====== Data section

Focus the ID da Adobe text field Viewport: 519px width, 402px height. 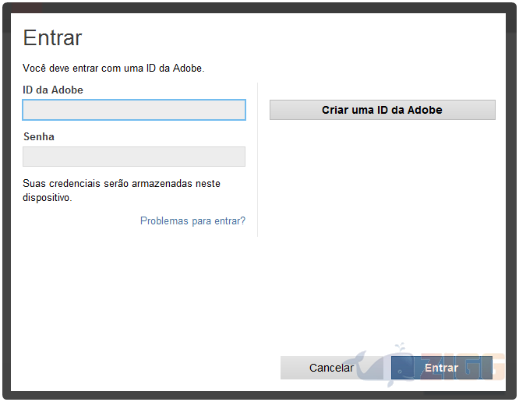point(134,110)
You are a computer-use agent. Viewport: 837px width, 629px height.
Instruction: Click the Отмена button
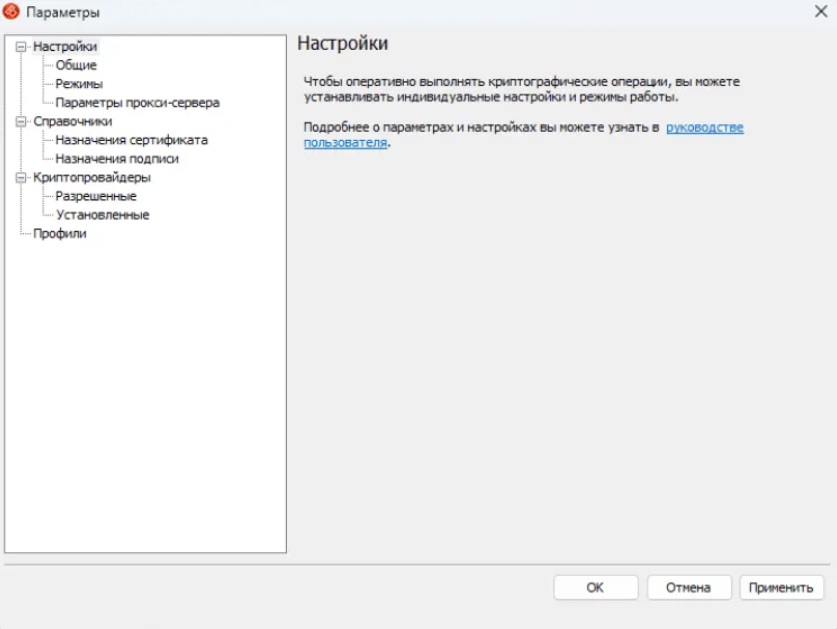pyautogui.click(x=689, y=588)
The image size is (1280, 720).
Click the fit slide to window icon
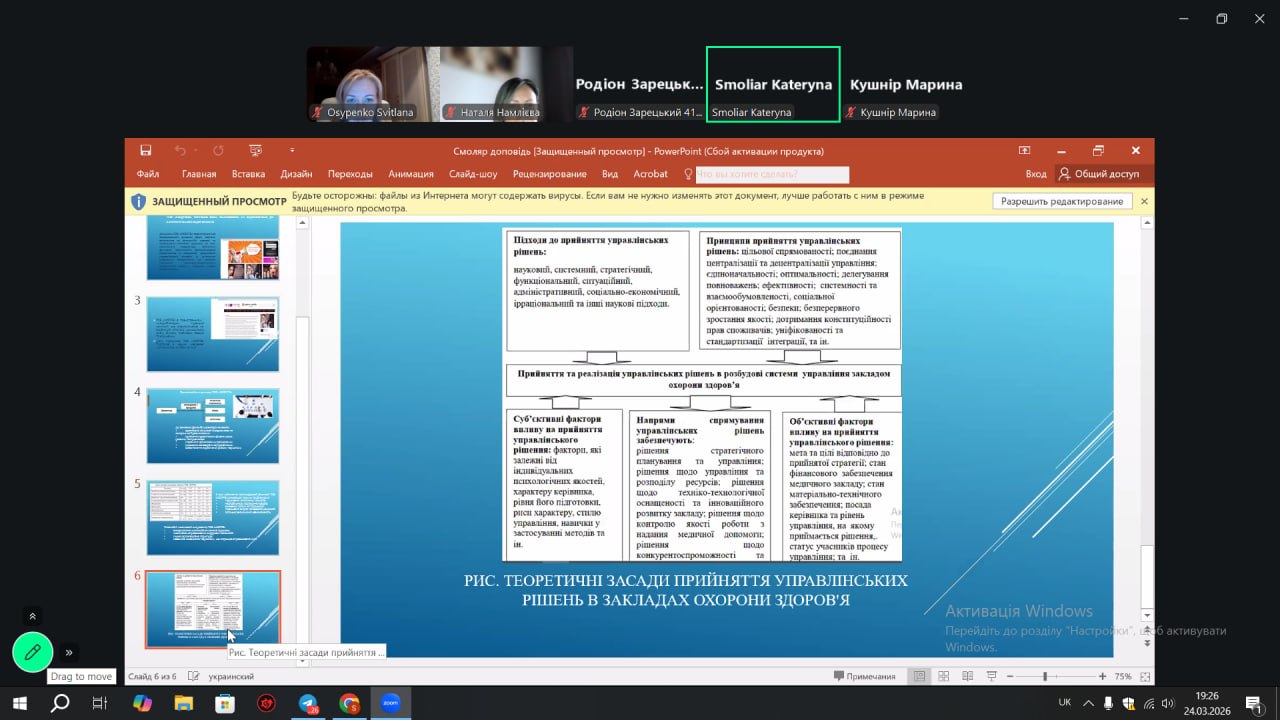(1145, 676)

============

### What this task involves
Transcribe exactly the lines from the one containing "Instruction: Click the Отмена button" through the last line of the records above, and nothing else. Leave out the pictures.

### Written response
Instruction: Click the Отмена button
pyautogui.click(x=689, y=588)
The image size is (1280, 720).
Click the fit slide to window icon
(1145, 676)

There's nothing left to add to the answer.